On a warm day this past spring, I waited in a line that wrapped around my university's athletic center well into the parking lot. For over an hour, students excitedly checked their bags for the bright red tickets that had been distributed by the student government (some even bribing roommates to find their forgotten ticket in their dorms). During that hour, I primarily overheard conversations about Lady Gaga, who would be performing at school later that day.

"What do you think she'll be wearing? How many songs will she be performing? Will we be close to the stage? Do you think she brought a guest?"

By the time I reached the entrance, those conversations were met with eye rolls from event volunteersInside, the room was lined with red, white, & blue, and a massive American flag was the backdrop to the stage.

Those who had chosen to believe this was a concert were quickly corrected when two young women stepped on stage. They were not there to introduce a celebrity or pump up the crowd; they were there to tell the heart wrenching tales of how they had been sexually assaulted.

This rally was a part of the White House's It's On Us campaign, led by Vice President Joe Biden, which raises awareness about campus sexual assault. The vice president would speak later with Lady Gaga as his guest. You may remember the duo teaming up earlier this year at the Oscars, where they urged the public to intervene whenever consent is not, or cannot, be given.

It's On Us is not just nice. It is necessary. While in college, 1 in 5 women and 1 in 16 men are sexually assaulted. Even more staggering, only 13% of those people will end up reporting the incident.

Those numbers are unacceptable. No one should ever be forced to endure such an unthinkable act under any circumstances. No one deserves it. It's not cool, or manly, or a way to gain respect. It's a power play. It's a way for someone to gain control over another human being in the most disgusting way possible.

The emotional, physical, and psychological effects that victims are left to deal with are too much for any one person to have to work through alone, especially when old-fashioned stigmas regarding sexual assault have yet to break down. There is a tendency to blame the victim for what has happened to them, in subtle and not-so-subtle ways. When this campaign was launched in 2014, President Obama said it best:

"For anybody whose once-normal, everyday life was suddenly shattered by an act of sexual violence, the trauma, the terror can shadow you long after one horrible attack. It lingers when you don't know where to go or who to turn to. It's there when you're forced to sit in the same class or stay in the same dorm with the person who raped you; when people are more suspicious of what you were wearing or what you were drinking, as if it's your fault, not the fault of the person who assaulted you. It's a haunting presence when the very people entrusted with your welfare fail to protect you."
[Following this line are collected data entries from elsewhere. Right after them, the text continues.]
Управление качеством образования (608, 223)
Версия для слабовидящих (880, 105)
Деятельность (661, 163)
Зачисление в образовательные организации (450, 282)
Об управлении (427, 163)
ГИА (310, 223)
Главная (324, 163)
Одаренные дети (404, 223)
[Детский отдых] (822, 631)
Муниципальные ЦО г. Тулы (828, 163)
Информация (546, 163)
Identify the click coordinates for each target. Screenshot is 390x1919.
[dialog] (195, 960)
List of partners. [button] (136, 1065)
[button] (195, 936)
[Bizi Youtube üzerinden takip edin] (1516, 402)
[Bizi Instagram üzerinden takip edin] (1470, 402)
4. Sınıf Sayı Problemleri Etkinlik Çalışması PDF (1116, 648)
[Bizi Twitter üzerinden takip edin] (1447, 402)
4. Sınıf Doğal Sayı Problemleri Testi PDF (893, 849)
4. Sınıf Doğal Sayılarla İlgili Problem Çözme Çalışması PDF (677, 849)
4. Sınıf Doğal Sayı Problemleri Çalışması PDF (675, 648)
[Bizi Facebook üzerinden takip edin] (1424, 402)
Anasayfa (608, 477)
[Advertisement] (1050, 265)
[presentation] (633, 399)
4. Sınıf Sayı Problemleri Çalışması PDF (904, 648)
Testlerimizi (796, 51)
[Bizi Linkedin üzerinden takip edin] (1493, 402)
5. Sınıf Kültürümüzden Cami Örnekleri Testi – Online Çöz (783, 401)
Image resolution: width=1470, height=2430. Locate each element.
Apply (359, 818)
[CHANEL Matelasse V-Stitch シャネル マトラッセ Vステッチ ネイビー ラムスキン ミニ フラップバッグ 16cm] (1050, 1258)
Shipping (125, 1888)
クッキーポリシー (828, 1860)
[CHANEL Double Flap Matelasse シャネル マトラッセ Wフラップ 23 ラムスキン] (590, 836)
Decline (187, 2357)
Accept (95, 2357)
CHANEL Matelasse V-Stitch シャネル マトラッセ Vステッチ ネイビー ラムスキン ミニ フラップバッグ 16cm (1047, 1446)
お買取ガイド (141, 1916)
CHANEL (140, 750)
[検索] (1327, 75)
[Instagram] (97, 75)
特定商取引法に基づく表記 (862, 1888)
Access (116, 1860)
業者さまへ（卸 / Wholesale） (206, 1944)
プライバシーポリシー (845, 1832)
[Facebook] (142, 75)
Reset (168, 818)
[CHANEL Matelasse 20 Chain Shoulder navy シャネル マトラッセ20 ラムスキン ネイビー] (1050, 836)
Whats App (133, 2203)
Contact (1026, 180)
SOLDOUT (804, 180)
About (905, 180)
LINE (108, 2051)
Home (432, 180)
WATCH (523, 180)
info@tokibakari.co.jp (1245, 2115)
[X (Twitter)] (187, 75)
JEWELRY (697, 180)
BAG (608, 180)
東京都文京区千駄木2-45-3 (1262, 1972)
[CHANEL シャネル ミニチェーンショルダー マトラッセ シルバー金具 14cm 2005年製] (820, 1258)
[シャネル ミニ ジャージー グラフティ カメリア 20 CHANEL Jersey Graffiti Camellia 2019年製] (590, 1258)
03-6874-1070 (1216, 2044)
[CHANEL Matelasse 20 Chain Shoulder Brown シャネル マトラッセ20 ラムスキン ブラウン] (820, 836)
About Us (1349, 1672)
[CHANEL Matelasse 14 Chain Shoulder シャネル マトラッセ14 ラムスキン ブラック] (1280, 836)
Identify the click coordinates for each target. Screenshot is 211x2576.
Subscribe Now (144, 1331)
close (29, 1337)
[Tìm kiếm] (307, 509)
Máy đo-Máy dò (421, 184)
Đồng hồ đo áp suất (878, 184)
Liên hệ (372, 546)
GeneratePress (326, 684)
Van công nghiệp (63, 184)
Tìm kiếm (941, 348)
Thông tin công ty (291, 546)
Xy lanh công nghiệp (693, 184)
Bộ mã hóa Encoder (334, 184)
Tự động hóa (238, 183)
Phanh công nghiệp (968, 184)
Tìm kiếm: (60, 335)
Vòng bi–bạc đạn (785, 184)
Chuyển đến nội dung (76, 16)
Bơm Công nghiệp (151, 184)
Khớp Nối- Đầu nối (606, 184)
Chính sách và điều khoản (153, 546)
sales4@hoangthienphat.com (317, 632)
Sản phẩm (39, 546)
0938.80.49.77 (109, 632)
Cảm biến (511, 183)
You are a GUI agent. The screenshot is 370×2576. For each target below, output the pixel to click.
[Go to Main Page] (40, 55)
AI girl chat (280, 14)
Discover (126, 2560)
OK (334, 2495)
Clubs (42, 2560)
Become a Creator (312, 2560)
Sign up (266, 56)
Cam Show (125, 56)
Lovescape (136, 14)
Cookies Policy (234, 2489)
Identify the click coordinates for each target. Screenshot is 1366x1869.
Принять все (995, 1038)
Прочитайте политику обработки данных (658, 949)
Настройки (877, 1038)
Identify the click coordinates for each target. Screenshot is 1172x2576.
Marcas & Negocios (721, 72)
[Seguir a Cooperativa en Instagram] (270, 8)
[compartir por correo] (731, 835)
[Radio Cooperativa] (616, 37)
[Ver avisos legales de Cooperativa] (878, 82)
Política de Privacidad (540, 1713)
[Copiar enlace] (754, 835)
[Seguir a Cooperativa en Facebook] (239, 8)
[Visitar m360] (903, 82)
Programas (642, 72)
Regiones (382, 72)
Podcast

While the efforts of this campaign will likely never completely end sexual assault, they are starting a dialogue. Victims are finally being recognized by national leaders, giving them the courage to stand up against their attackers, just like the two girls I listened to on that spring day.

As we start the second month of the school year and a new season, and walk towards a new year, I urge you to go to itsonus.org and sign the pledge, stating that you will be a part of the solution, not the problem. If you see something, say something. Find help for people who may not be able to help themselves. And if you have been affected by sexual assault, know that we're all rooting for you.